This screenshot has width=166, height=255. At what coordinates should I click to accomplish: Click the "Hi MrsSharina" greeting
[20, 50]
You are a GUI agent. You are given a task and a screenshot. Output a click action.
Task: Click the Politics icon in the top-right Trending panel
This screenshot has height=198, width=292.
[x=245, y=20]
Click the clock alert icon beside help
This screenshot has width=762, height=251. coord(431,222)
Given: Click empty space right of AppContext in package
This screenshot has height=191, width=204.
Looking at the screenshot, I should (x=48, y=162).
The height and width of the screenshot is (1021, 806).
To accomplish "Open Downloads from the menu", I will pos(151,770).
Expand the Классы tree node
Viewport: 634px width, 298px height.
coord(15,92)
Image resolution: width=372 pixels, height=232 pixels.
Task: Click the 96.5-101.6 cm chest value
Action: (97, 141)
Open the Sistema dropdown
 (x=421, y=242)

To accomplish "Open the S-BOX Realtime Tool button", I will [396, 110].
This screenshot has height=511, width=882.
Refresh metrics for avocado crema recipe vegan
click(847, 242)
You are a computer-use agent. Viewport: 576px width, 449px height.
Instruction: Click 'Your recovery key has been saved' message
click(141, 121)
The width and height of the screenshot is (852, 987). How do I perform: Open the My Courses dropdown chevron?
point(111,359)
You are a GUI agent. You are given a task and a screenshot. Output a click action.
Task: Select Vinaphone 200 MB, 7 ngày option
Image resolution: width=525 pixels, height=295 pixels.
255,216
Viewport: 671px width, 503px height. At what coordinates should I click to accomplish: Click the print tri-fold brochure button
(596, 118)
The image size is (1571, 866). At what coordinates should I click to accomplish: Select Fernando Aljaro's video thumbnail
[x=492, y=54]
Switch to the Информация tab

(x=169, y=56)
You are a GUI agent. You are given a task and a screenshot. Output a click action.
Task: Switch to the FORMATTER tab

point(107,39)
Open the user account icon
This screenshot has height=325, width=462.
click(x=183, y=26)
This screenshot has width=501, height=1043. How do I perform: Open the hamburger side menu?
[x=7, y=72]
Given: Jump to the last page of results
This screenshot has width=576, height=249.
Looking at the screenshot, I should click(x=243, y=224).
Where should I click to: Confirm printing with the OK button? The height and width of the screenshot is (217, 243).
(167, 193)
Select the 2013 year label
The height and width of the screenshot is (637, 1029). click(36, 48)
—————
▶ **Aim of the exercise**: Reproduce only the lines running from the one with "This screenshot has height=511, width=882." through the final line of the listing above, both ends included.

▶ **Answer space**:
This screenshot has height=511, width=882.
Refresh metrics for avocado crema recipe vegan
click(847, 242)
You are a computer-use agent. Viewport: 576px width, 449px height.
Instruction: Click 'Your recovery key has been saved' message
click(141, 121)
The width and height of the screenshot is (852, 987). How do I perform: Open the My Courses dropdown chevron?
point(111,359)
You are a GUI agent. You are given a task and a screenshot. Output a click action.
Task: Select Vinaphone 200 MB, 7 ngày option
Image resolution: width=525 pixels, height=295 pixels.
255,216
Viewport: 671px width, 503px height. At what coordinates should I click to accomplish: Click the print tri-fold brochure button
(596, 118)
The image size is (1571, 866). At what coordinates should I click to accomplish: Select Fernando Aljaro's video thumbnail
[x=492, y=54]
Switch to the Информация tab

(x=169, y=56)
You are a GUI agent. You are given a task and a screenshot. Output a click action.
Task: Switch to the FORMATTER tab

point(107,39)
Open the user account icon
This screenshot has height=325, width=462.
click(x=183, y=26)
This screenshot has width=501, height=1043. How do I perform: Open the hamburger side menu?
[x=7, y=72]
Given: Jump to the last page of results
This screenshot has width=576, height=249.
Looking at the screenshot, I should click(x=243, y=224).
Where should I click to: Confirm printing with the OK button? The height and width of the screenshot is (217, 243).
(167, 193)
Select the 2013 year label
The height and width of the screenshot is (637, 1029). click(36, 48)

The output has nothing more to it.